Selected passage:
☆ ☆ ☆ ☆ ☆ ☆ ☆
# FIRST TIME WADER



## NOFNSUZIES (Mar 20, 2007)

TOOK MY LITTLE NEPHEW FOR HIS FIRST WADE IN THE SURF THIS PAST SUNDAY. FROM DAYLIGHT UNTIL ABOUT 8, THE BITE WAS NON-STOP. EVEN AFTER IT SLOWED A BIT, IT WAS STILL PRETTY CONSISTENT. WE SPENT THE FIRST HALF OF THE MORNING SWAPPING RODS-I WOULD HAND HIM ONE WITH A SHRIMP READY TO CAST FOR THE ONE HE WOULD HAND ME WITH A TROUT TO REMOVE AND RE-BAIT. HE IS CAPABLE OF DOING THAT HIMSELF, BUT I WANTED HIM TO GET EM WHILE THEY WERE BITING. HE WAS ARMPIT DEEP AND LOVING EVERY SECOND OF IT. WE ENDED UP KEEPING 8 SANDIES AND 8 SPECS AND RELEASED MANY OTHERS. HE ALSO CAUGHT HIS FIRST SHARK WHICH REALLY TOPPED OFF THE DAY FOR HIM. WE BOTH HAD A BLAST AND FINISHED UP THE MORNING WITH A SWIM IN THE SURF THROWING KELP AT EACHOTHER.


----------



## FishinGrl (May 2, 2008)

very nice pix!
☆ ☆ ☆ ☆ ☆ ☆ ☆
Information shown:
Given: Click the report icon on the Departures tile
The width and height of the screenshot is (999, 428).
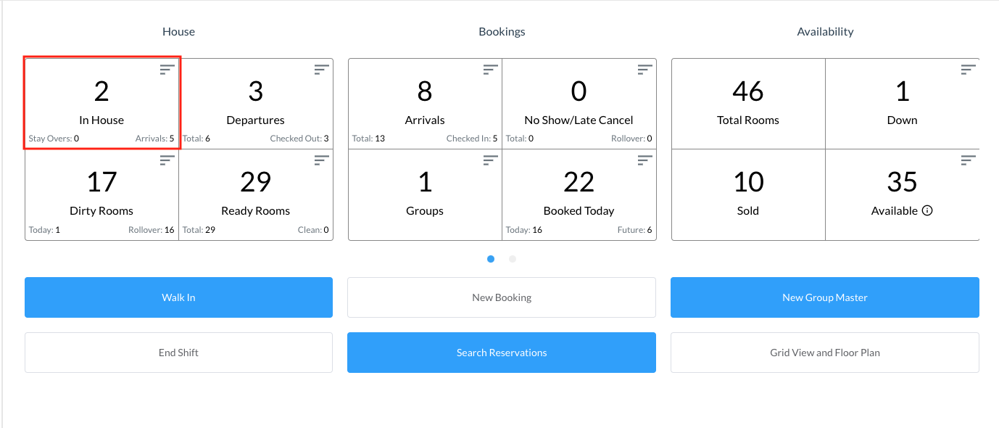Looking at the screenshot, I should click(x=321, y=69).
☆ ☆ ☆ ☆ ☆ ☆ ☆
Required tasks:
a – Answer from the surf-wading thread:
(i) How many sandies were kept?
(ii) What catch topped off the day for the nephew?
(iii) On what date was the reply "very nice pix!" posted?
b – Can you repeat the passage of the surf-wading thread verbatim, beginning at the words "TOOK MY LITTLE" and stopping after "(May 2, 2008)"?
The listing has nothing to do with the surf-wading thread.

Exercise solutions:
a –
(i) 8
(ii) His first shark
(iii) May 2, 2008

b –
TOOK MY LITTLE NEPHEW FOR HIS FIRST WADE IN THE SURF THIS PAST SUNDAY. FROM DAYLIGHT UNTIL ABOUT 8, THE BITE WAS NON-STOP. EVEN AFTER IT SLOWED A BIT, IT WAS STILL PRETTY CONSISTENT. WE SPENT THE FIRST HALF OF THE MORNING SWAPPING RODS-I WOULD HAND HIM ONE WITH A SHRIMP READY TO CAST FOR THE ONE HE WOULD HAND ME WITH A TROUT TO REMOVE AND RE-BAIT. HE IS CAPABLE OF DOING THAT HIMSELF, BUT I WANTED HIM TO GET EM WHILE THEY WERE BITING. HE WAS ARMPIT DEEP AND LOVING EVERY SECOND OF IT. WE ENDED UP KEEPING 8 SANDIES AND 8 SPECS AND RELEASED MANY OTHERS. HE ALSO CAUGHT HIS FIRST SHARK WHICH REALLY TOPPED OFF THE DAY FOR HIM. WE BOTH HAD A BLAST AND FINISHED UP THE MORNING WITH A SWIM IN THE SURF THROWING KELP AT EACHOTHER.


----------



## FishinGrl (May 2, 2008)